À première vue, c’était une décision raisonnable; entre autres choses, elle aurait aidé à s’enraciner dans cette terre que Dieu avait promis de donner aux descendants d’Abraham. D’un autre côté, le paganisme local est séduisant, il entraîne, et qui sait si Isaac pourrait résister à son influence, car les épouses savent convertir leurs maris à leur foi... Il ne restait qu’à se tourner vers les gens de son propre clan, restés à Harrân, dans l’ancienne patrie d’Abraham. Seulement, il était impossible d’y retourner: le nouveau peuple devait naître non pas là-bas, à Harrân, mais dans le nouveau lieu, là où Dieu avait conduit Abraham. C’est ainsi que fut prise la décision d’envoyer le serviteur fidèle à Harrân.

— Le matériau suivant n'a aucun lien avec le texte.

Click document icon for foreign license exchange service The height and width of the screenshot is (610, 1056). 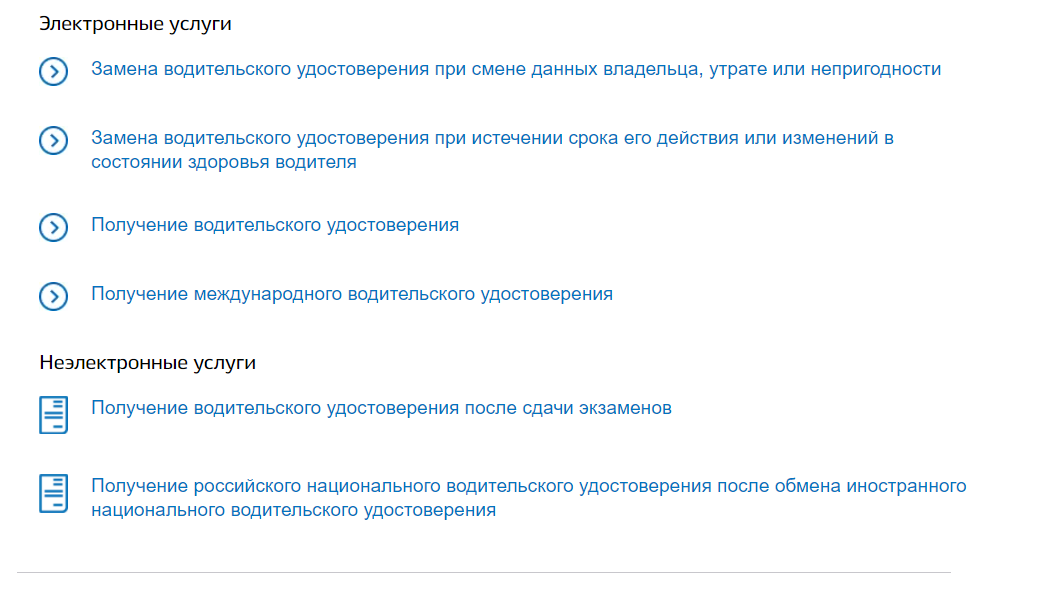[53, 493]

Le serviteur, lui, s’en remet entièrement et complètement au Dieu d’Abraham, Maître du ciel et de la terre. Comme on le voit, l’histoire de l’Akéda, du sacrifice d’Isaac, n’a pas été vaine: désormais, parmi les membres du clan, plus personne ne doute du Dieu d’Abraham. Dans une telle situation, même le motif folklorique traditionnel de la divination concernant la fiancée («celle qui sortira pour puiser de l’eau, à qui je demanderai, et qui me répondra...»; motif traditionnel du folklore sémitique, et pas seulement sémitique) devient une interrogation adressée à Dieu.
Il y a là, d’ailleurs, aussi une épreuve pour la fiancée possible: puiser de l’eau pour une caravane de chameaux n’est pas une tâche pour les faibles de corps ni, sans doute, d’esprit. Mais l’essentiel dans l’épreuve décrite est la disposition même à aider. Accomplir un travail pénible pour un inconnu relevait certes de la coutume et de l’exigence de l’hospitalité, mais combien étaient prêts à satisfaire à des exigences aussi incommodes? Rébecca fut prête: la première épreuve en vue d’une vie dans un pays inconnu était réussie.